Facts:
The Claimant by a writ of summons and statement of claim commenced this suit against the Defendant. The claimant being a consumer of electricity distributed by the Defendant who is a licensed electricity vendor in Nigeria, claimed that upon moving into the property, he made payment like other landlords in the Estate for the procurement of materials to extend the Defendant’s network to the place. At the completion of the network extension work, the Defendant requested the registration of all houses in the Estate for the immediate installation of meters which the Claimant did and was allotted account No. 0000626263 with which he applied for a meter. The Claimant alleged that instead of first installing the meter, the Defendant started billing for unmetered consumption of electricity, which was unimaginably wide and irreconcilable with the electricity consumption used by the Claimant. On this note, a complaint at the Defendant’s Akure office was severally, requesting that the Defendant install the metering device, but these complaints were not heeded, and instead, the Defendants continued with the estimated billing even when there was no electricity supply on the premises. The Claimant stated that the indiscriminate billing of his house was wrongful and unjustifiable as the Defendant obviously made him pay for the supply of electricity from the grid, electricity he never consumed, and urged the Court to grant his relief and declarations.

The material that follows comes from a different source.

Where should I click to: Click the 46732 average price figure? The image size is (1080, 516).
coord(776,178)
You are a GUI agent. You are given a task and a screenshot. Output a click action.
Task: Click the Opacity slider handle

The Defendant contended that it never registered Claimant’s premises or any other for the purpose of the immediate installation of a meter and that the registration of the Claimant with an allotted Account No 0000626263 was to establish a customer relationship with him as he was then going to be supplied with the Defendant’s electricity. The Defendant also alleged that there was no time that it refused to meter the Claimant nor was the Claimant being billed outrageously, arbitrarily, unjustifiably and wrongly for electricity consumption. It contended that the delay in metering was due to a Federal Government free metering policy introduced, which made it impossible to meter Defendant’s customers including the Claimant in due time, and on this note, had always informed the Claimant of its strive to get the Federal government through its regulator to introduce a convenient metering policy for the investors in the electricity industry to enable the Defendant meter its customers. The Defendant stated that the estimated consumption billing of the Claimant is an approved billing methodology by the Nigerian Electricity Regulatory Commission (NERC) for unmetered customers as provided in the NERC’s Methodology for Estimated Billing, 2012 made pursuant to the Electric Power Sector Reform Act 2005. It is based on the availability of supply from the grid, then the supply and consumption of the Claimant measured from the electricity supplied to the feeder on his transformer, multiplied by the approved tariffs relevant to him and added approved taxes like VAT. In furtherance of this, the Defendant stated that the Claimant’s electricity bills are a reflection and represent the varied amount of energy delivered and consumed by the Claimant from month to month as may vary depending on available supply from the grid in a given month, and the Defendant does not benefit from the estimated electricity consumption bills of the Claimant, and thus urged the Court to dismiss the Claimant suit.